The restaurant operator said on Sunday that it was in talks to buy Tim Hortons, the Canadian doughnut-and-coffee chain, in a potential deal that would create one of the world’s biggest fast-food businesses.
If completed, the deal would mean the burger giant’s corporate headquarters would move to Canada, raising the specter of yet another American company switching its national citizenship to lower its tax bill.
Under the expected terms of the deal, Burger King would create a new corporate parent that would house both chains, which would be operated independently. Together, the two companies would have a market value of more than $18 billion.
An agreement could be reached as soon as this week, a person briefed on the matter said.

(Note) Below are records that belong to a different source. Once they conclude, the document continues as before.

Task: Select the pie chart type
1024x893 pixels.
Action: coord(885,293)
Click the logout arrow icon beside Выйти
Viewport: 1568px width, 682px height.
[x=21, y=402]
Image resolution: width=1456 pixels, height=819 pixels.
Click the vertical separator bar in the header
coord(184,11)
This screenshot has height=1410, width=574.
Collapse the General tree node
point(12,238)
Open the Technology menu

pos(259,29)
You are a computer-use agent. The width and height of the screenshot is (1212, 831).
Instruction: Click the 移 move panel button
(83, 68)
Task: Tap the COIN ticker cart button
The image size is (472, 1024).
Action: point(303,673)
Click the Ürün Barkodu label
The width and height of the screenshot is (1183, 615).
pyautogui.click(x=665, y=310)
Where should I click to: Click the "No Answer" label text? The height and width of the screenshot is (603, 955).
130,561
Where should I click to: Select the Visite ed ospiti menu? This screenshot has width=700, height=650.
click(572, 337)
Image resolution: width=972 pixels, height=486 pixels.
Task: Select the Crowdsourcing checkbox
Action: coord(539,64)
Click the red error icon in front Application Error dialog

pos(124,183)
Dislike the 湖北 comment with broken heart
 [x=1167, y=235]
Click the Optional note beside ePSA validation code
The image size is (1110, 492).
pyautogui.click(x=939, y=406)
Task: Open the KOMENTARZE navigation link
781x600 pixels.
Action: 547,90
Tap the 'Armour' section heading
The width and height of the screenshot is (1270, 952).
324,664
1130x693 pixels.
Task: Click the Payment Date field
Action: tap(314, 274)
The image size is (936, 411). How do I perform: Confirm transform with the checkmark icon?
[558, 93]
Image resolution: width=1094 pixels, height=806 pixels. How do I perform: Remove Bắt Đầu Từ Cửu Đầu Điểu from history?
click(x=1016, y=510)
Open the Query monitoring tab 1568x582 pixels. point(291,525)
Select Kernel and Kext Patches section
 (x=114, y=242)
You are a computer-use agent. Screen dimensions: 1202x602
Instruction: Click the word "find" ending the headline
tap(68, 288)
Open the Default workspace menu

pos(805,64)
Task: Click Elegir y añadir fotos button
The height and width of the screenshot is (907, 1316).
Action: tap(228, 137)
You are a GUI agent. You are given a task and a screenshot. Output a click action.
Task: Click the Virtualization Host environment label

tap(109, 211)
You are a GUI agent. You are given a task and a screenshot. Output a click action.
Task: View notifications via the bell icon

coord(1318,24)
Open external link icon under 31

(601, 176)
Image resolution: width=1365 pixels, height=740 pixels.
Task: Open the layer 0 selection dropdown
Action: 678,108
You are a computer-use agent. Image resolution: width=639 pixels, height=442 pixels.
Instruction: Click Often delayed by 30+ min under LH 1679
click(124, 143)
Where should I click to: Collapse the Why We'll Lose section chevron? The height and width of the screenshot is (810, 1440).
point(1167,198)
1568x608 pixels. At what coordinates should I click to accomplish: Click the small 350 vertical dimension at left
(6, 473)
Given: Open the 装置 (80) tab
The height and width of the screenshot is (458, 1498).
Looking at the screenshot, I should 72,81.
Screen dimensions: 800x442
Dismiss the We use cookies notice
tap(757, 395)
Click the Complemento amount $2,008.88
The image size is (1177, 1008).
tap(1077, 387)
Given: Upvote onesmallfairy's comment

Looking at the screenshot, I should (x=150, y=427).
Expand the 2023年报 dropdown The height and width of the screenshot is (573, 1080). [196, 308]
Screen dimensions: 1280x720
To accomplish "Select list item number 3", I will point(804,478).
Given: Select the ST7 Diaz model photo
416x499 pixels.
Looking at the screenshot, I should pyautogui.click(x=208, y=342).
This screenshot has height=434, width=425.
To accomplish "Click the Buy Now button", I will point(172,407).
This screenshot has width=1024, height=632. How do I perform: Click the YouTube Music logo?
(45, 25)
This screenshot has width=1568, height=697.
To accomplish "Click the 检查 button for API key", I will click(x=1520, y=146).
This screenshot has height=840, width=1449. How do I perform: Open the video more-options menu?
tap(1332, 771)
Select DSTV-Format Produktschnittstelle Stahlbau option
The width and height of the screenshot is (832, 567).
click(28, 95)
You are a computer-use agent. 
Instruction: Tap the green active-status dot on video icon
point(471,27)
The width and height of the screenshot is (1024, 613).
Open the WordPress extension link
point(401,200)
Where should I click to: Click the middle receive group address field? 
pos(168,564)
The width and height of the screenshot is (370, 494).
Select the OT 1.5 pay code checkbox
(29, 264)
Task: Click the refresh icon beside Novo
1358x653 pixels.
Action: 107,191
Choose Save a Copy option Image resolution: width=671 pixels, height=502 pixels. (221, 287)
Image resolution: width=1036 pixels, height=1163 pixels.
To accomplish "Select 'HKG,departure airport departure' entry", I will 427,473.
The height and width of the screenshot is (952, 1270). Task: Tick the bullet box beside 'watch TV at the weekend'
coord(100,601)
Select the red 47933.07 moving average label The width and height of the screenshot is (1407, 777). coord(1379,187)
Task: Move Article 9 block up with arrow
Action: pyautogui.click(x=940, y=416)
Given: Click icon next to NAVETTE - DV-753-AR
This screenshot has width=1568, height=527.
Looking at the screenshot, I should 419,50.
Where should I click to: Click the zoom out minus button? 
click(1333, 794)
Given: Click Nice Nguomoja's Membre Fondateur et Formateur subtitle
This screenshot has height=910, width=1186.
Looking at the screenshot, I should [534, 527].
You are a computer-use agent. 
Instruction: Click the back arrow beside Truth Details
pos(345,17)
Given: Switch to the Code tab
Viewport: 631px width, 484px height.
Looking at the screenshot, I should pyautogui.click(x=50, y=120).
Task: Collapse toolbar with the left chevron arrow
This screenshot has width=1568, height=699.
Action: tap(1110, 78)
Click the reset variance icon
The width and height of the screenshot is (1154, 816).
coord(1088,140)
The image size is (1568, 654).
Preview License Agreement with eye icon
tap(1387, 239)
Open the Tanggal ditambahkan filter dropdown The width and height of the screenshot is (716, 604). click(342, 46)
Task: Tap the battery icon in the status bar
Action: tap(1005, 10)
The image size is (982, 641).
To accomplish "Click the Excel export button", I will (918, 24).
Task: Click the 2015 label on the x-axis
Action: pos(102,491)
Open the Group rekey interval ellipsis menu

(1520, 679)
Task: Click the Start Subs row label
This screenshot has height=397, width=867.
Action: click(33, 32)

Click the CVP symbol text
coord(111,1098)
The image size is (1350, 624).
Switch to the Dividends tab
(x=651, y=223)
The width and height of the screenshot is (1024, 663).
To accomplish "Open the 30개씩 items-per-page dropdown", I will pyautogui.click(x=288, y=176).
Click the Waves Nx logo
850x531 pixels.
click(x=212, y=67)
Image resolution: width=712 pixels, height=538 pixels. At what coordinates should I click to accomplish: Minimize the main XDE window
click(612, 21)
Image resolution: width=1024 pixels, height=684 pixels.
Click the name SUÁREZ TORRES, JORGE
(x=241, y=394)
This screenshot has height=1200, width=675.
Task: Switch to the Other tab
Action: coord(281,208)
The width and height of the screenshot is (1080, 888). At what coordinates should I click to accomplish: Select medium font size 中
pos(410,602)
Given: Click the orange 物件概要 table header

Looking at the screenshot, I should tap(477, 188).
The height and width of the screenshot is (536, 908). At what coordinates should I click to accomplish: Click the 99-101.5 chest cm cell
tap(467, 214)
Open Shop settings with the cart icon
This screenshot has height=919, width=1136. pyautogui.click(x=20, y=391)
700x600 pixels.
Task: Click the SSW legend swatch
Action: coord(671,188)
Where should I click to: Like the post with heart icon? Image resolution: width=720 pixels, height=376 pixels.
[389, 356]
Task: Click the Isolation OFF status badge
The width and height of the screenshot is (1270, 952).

Though the two companies are expected to argue that a merger would bring a host of strategic benefits, it would nevertheless count as a so-called corporate inversion. Inversions have become increasingly popular, though the practice has come under fire from Washington as the Obama administration and lawmakers have complained that companies that do so are unfairly — though legally — cutting their tax bills.
Though most of the companies that have used inversions are big drugmakers like AbbVie, which makes the arthritis drug Humira but isn’t a household name, Burger King would be one that is highly visible to consumers. A company in a similar position, the pharmacy chain Walgreen, cited potential pressure from Main Street and Washington as a factor in forgoing a corporate relocation.
The American corporate tax rate is about 35 percent, while Canada’s is about 15 percent. But people briefed on the deal negotiations said that the main driver in the talks was not taxes. Burger King already pays a tax rate of roughly 27 percent, and would shave off only a couple of percentage points by moving to Canada, according to the people briefed on the matter.
And Burger King does not have a significant amount of cash held abroad, these people said. Companies often pursue inversions to gain access to their overseas cash without being hit by a big American tax bill.
One potential reason for the move may be to placate Canadian authorities. Deals in the country are governed by the Investment Canada Act, which allows the national government to block a merger if it is deemed to not be in the best interests of the country.